Segment Start: Task data

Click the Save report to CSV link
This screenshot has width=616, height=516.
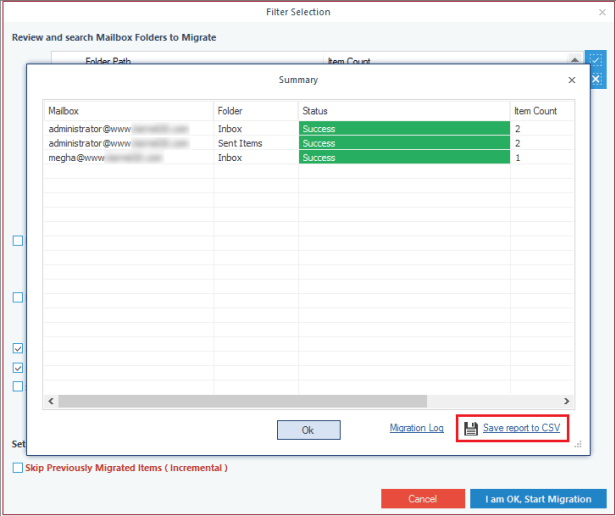click(x=521, y=428)
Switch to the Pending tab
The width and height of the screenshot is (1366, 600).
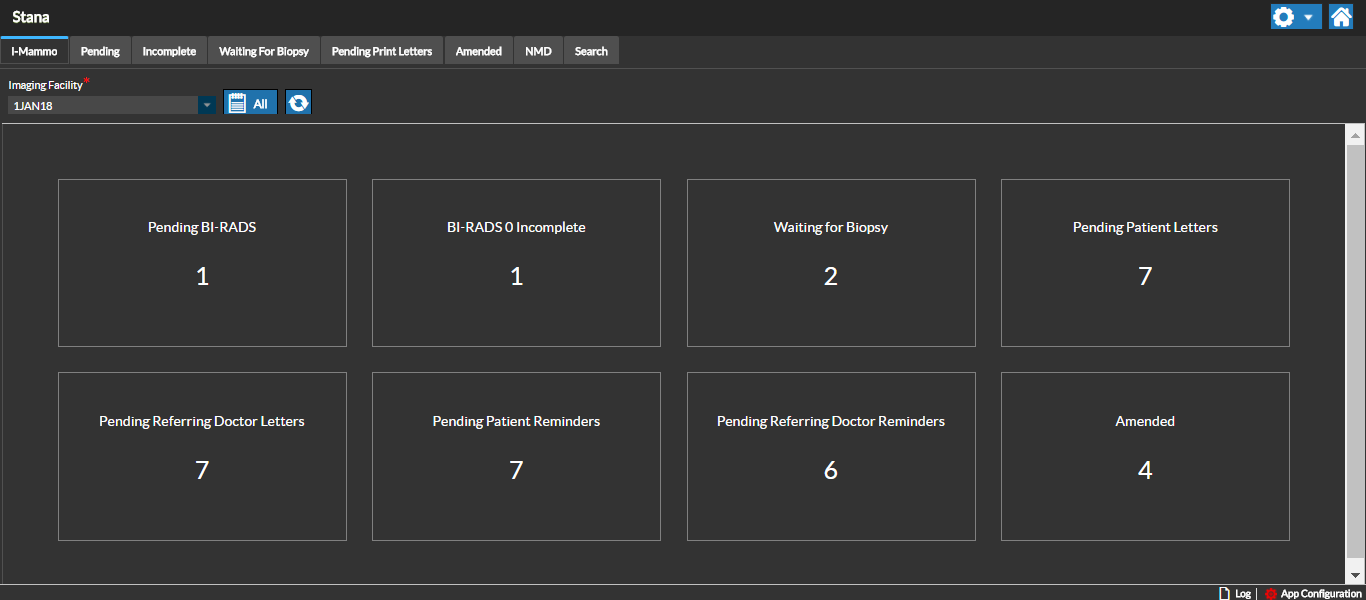(x=100, y=51)
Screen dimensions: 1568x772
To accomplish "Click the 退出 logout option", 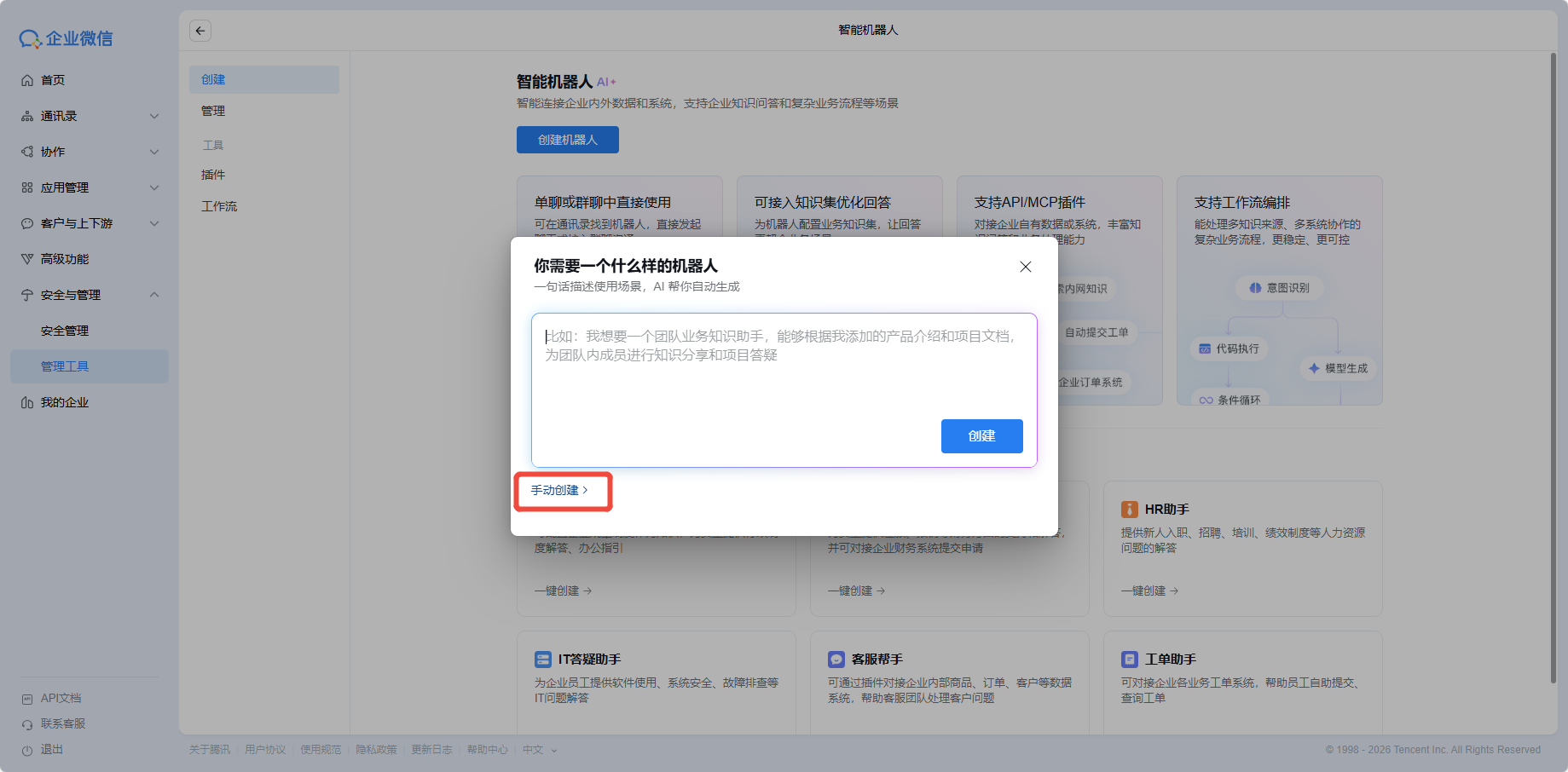I will point(51,750).
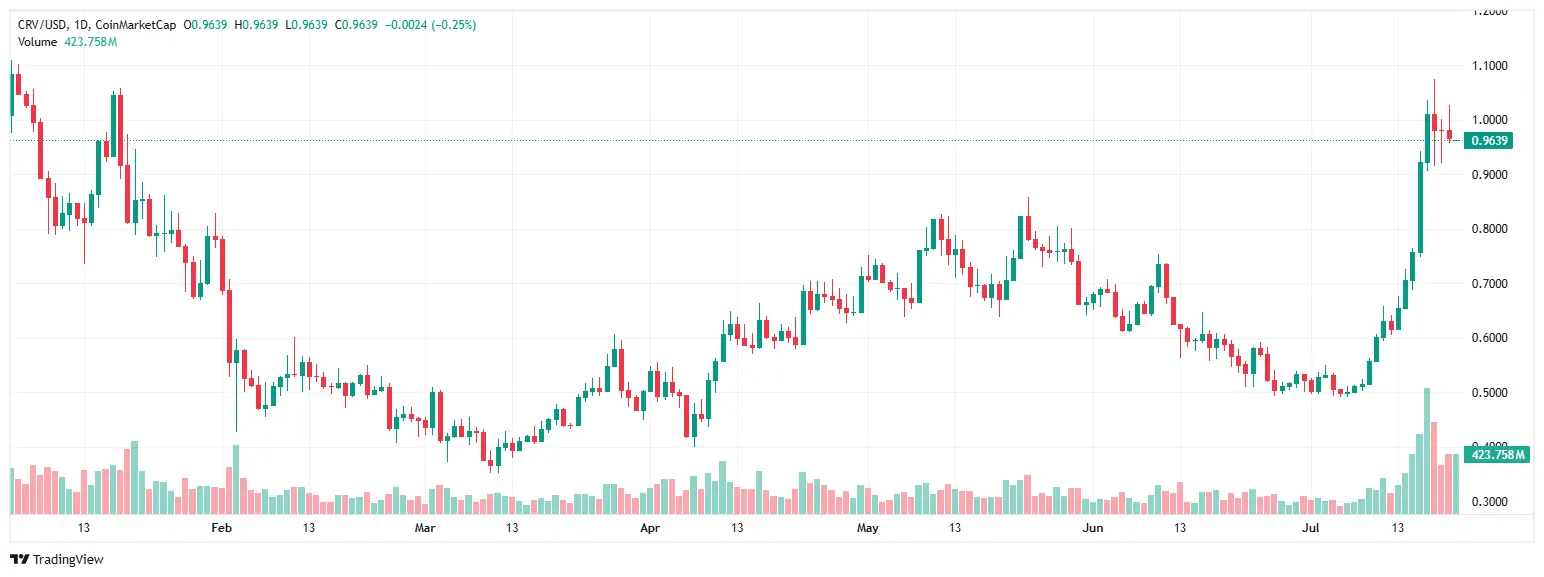Click the Volume 423.758M indicator label
This screenshot has width=1544, height=577.
point(68,41)
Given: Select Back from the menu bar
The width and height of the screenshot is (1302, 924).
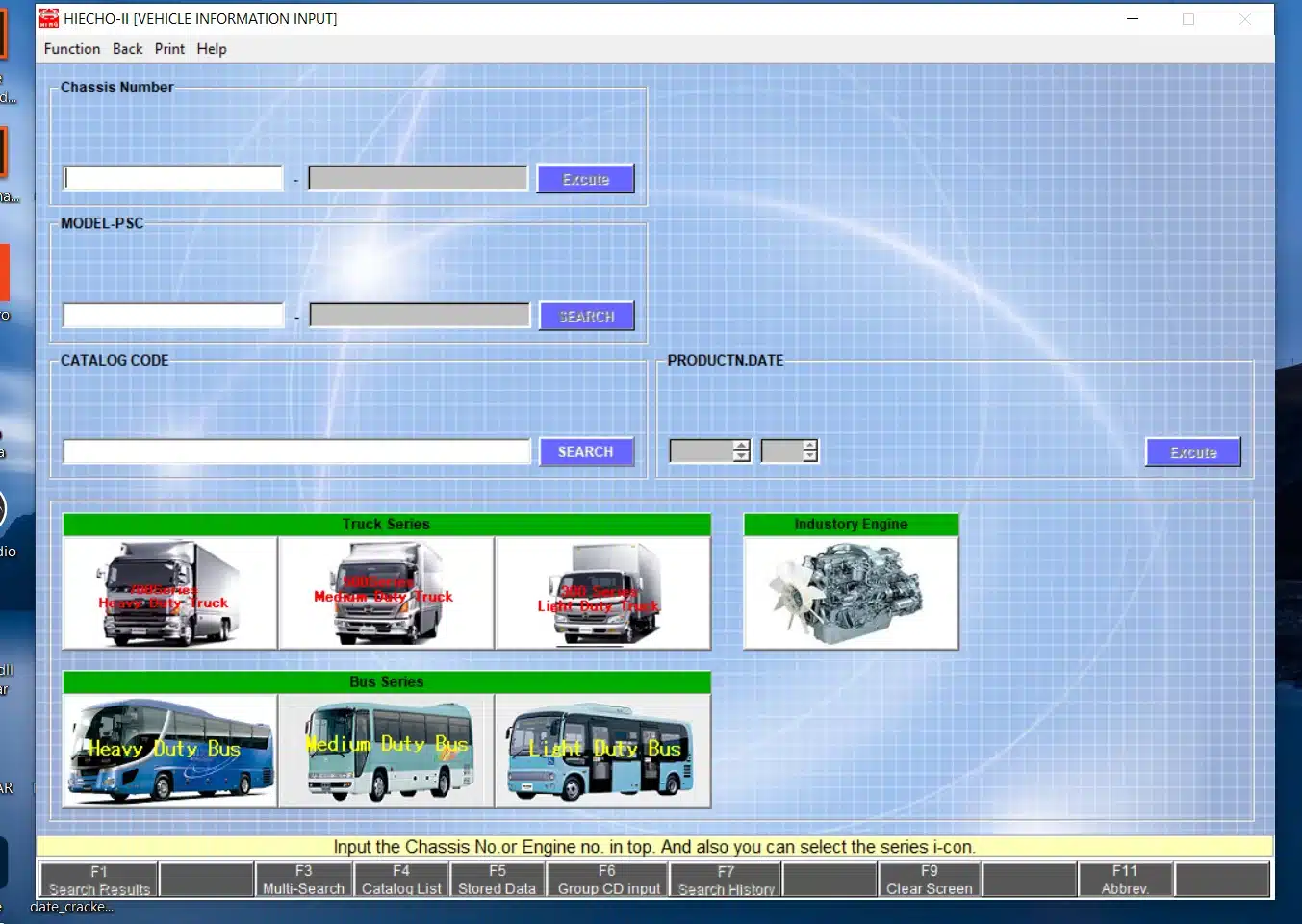Looking at the screenshot, I should (127, 48).
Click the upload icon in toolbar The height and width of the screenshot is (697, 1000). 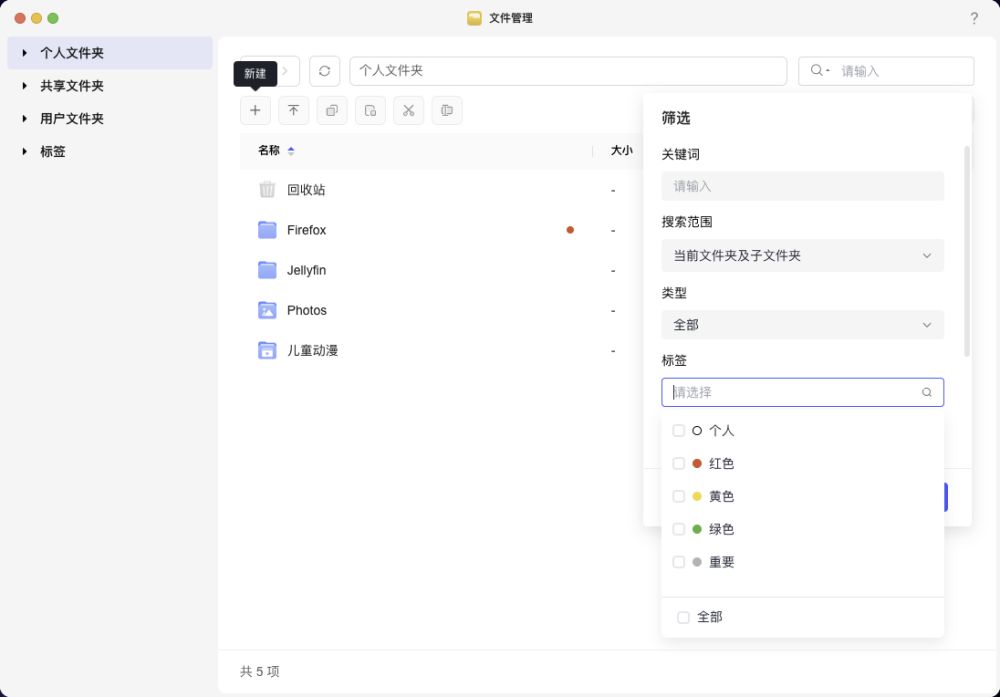pos(293,110)
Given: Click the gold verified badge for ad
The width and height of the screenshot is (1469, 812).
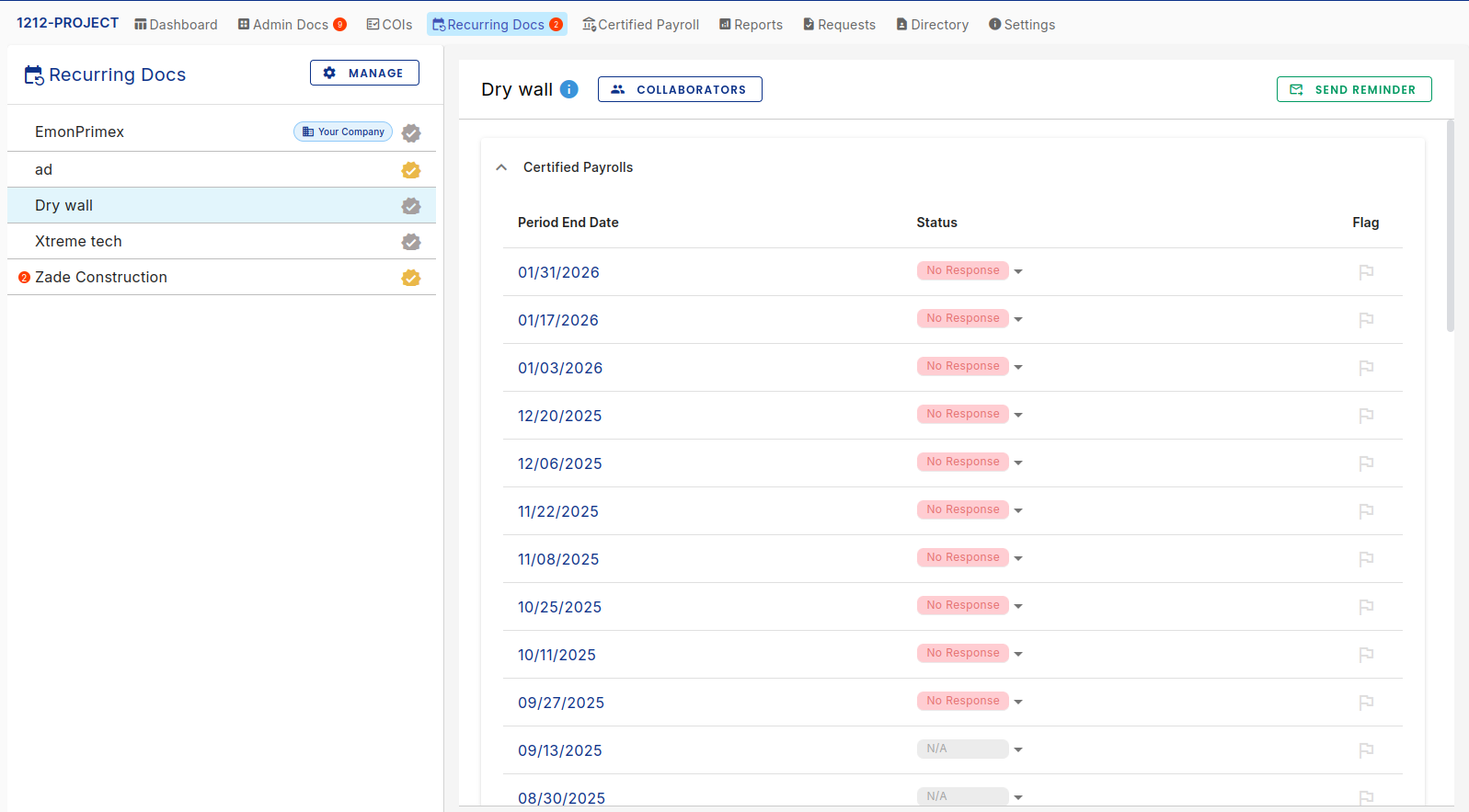Looking at the screenshot, I should pos(411,170).
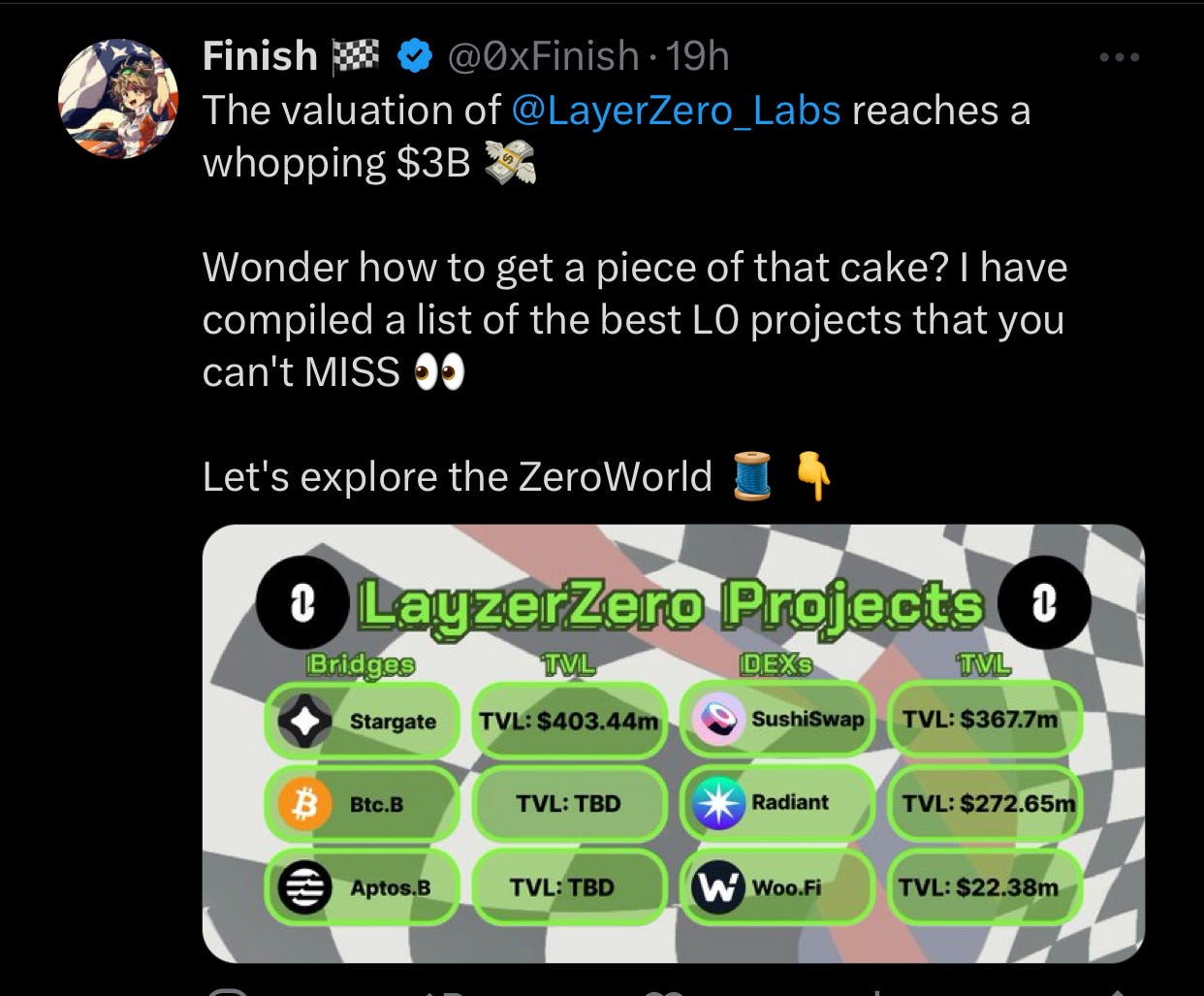Click the Woo.Fi W icon
1204x996 pixels.
point(717,887)
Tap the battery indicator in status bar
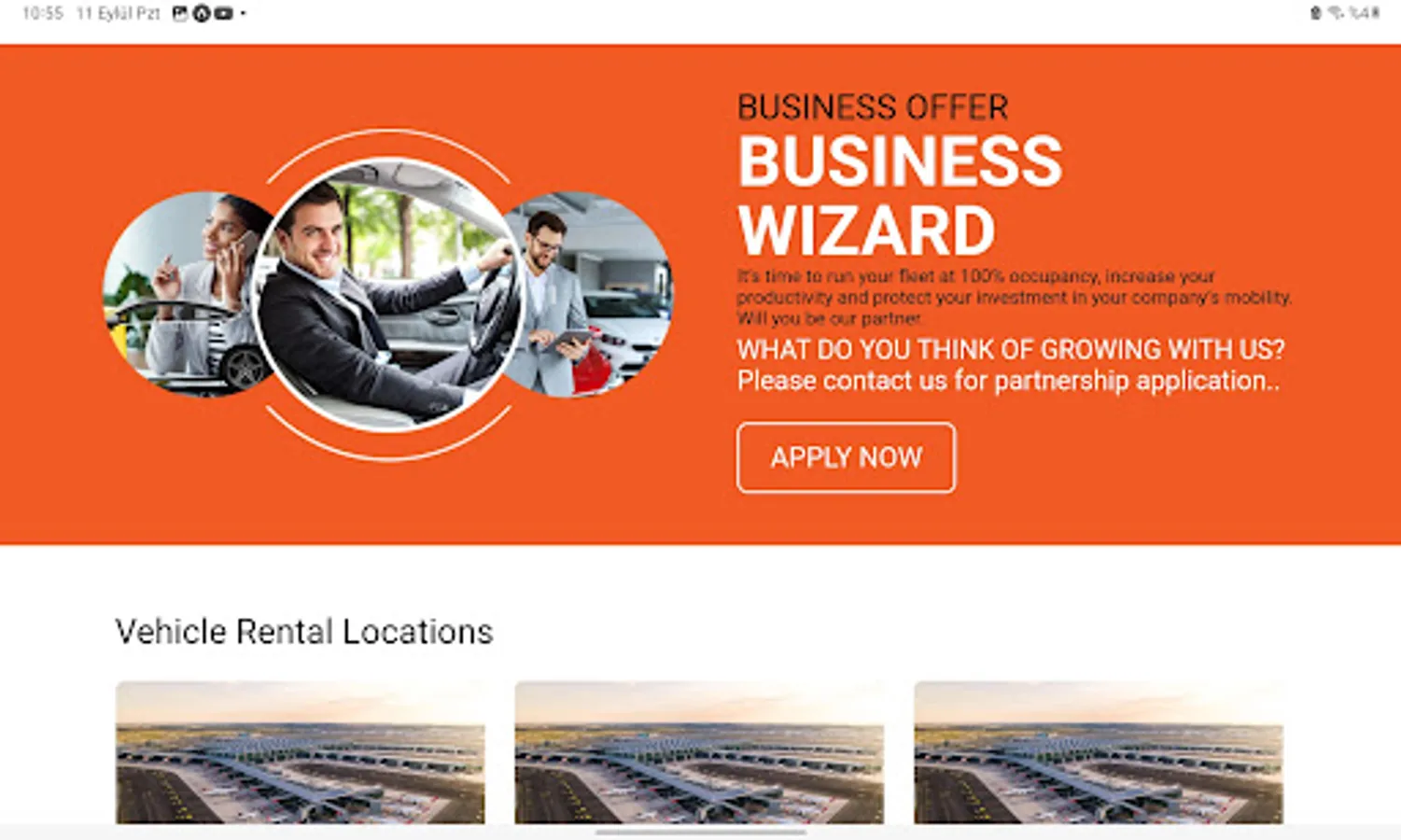This screenshot has height=840, width=1401. click(x=1365, y=13)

Segment End: Task data

Task prompt: Pictures excluded, print only the lines from the one with "The width and height of the screenshot is (1469, 812)." through the end of the entries above, exactly as written.

Response area:
The width and height of the screenshot is (1469, 812).
Looking at the screenshot, I should pos(411,170).
Click the Woo.Fi W icon
1204x996 pixels.
point(717,887)
Tap the battery indicator in status bar
This screenshot has height=840, width=1401. click(x=1365, y=13)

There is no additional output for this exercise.